Officers from Park Forest, Matteson, and Robbins occupied one side of the courtroom as a “show of force” to show support Taylor and the department, according to Davis. He said he worked most of his career in Park Forest, and though he did not work with Taylor, he knows him personally.

“It’s important to show up for the show of force, in that there’s an outcry now for less-lethal, as far as dealing with subjects, and he used less-lethal. It was a very tragic outcome, and there’s nothing good to say about that. No one wants to see someone pass away,” Davis said. “But they tried to do the best that they could as a police department to not use deadly force, and it was a tragic outcome.”

Davis said he doesn’t understand why Taylor is facing criminal charges. He said Taylor is being punished for doing the right thing.

“We’re taking a beating in the media, and as far as society is concerned all the way around right now. So when there’s somebody who does what everybody’s asking him to do – and, once again, it was a tragic outcome – now he’s being prosecuted for it,” Davis said. “So, now, what do you want officers to do now? Now it makes it so much more difficult as police officers for us to proceed at this point.”

Wrana family attorney Nicholas Grapsas has said police kept nursing home staff away – rather than ask for their help in talking to Wrana.

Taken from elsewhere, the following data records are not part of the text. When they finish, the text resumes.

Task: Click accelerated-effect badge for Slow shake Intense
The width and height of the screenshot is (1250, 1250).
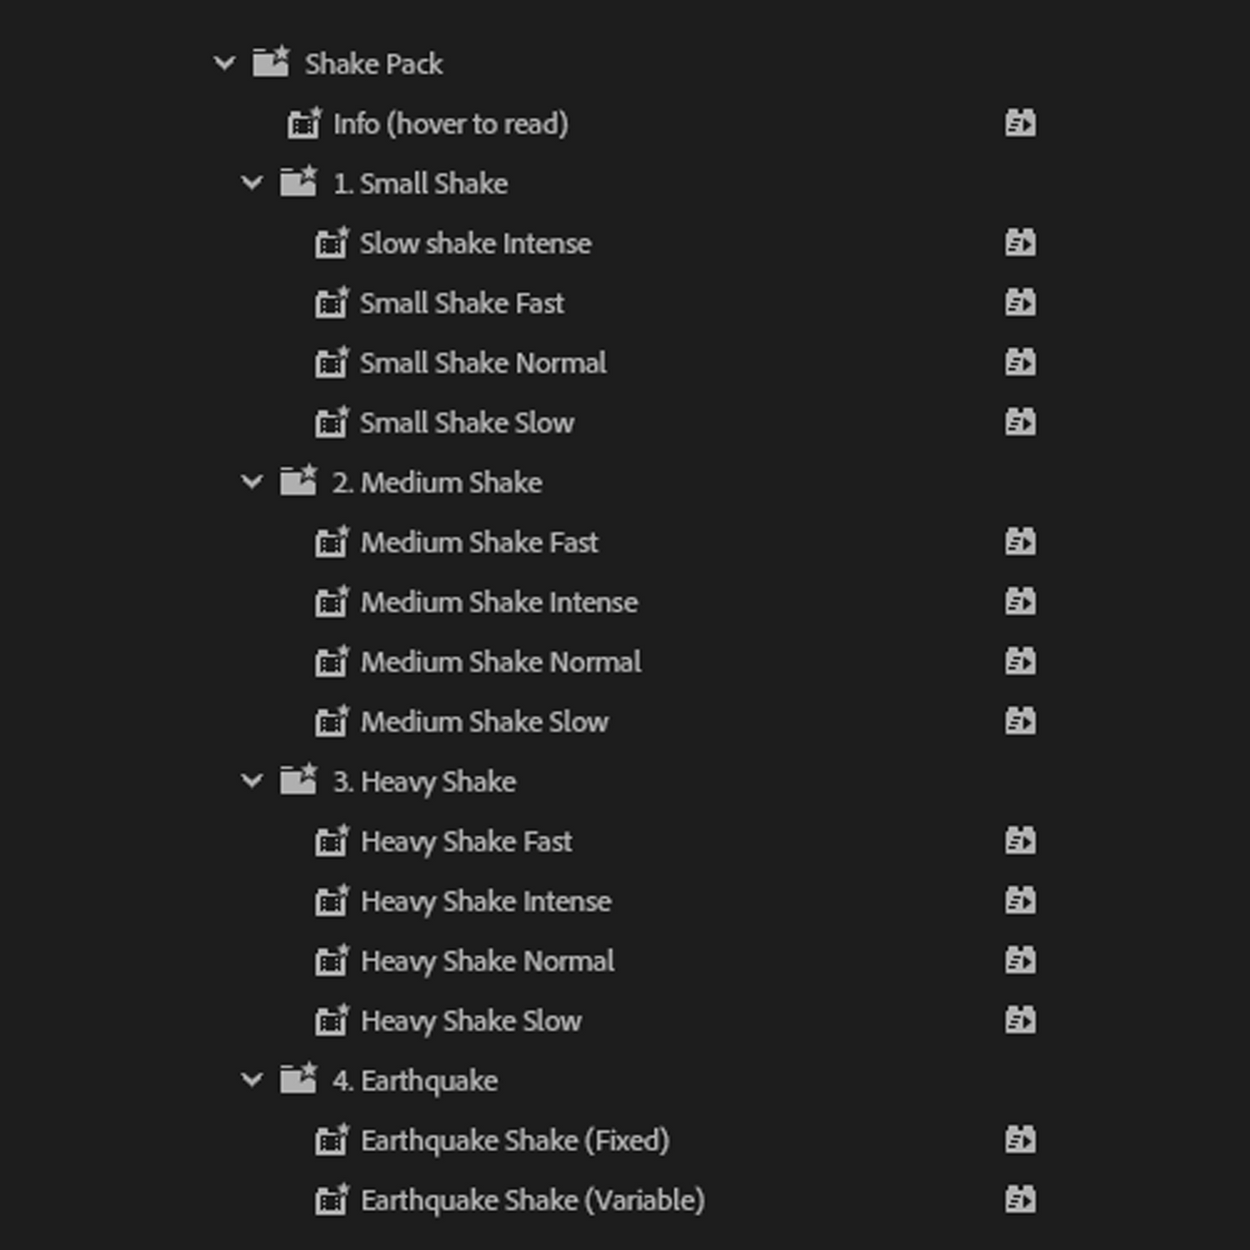Action: point(1020,243)
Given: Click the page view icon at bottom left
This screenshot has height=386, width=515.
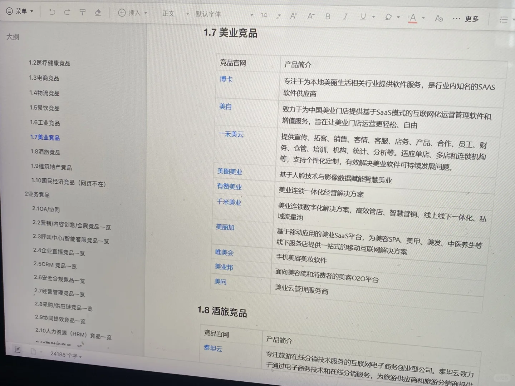Looking at the screenshot, I should [x=34, y=351].
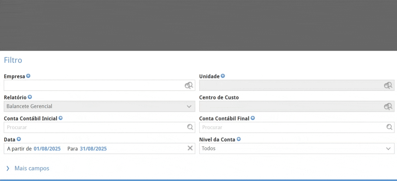Click icon beside Conta Contábil Inicial label
Viewport: 397px width, 181px height.
(61, 118)
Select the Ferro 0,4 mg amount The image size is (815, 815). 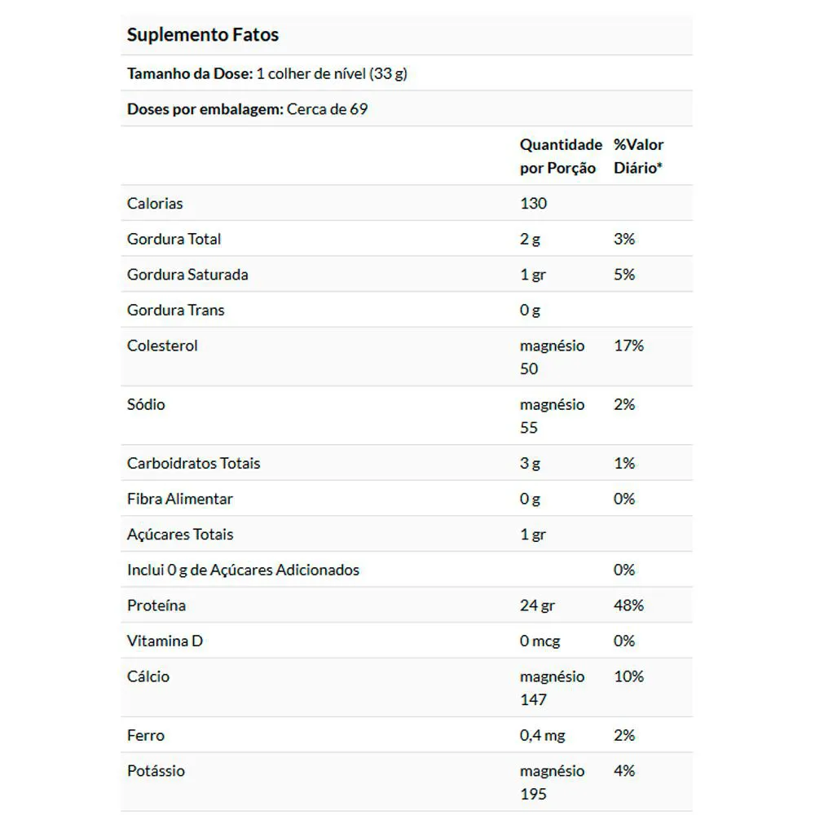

“When the police came, they took over. They wouldn’t even let the staff calm him down, even though they repeatedly, literally, begged them ‘Let us try and calm him down,” Grapsas said.

He claimed officers stormed into the room with riot gear, shooting Wrana with a stun gun. They then shot him in the abdomen with a bean bag round from a shotgun.

“Police reported top hospital staff, according to records we received that they tasered John, but ‘the Taser didn’t take,’ then proceeded to shoot John three times with bean bags in the abdomen and that John ‘was about five feet away’ at the time,” Graspas said.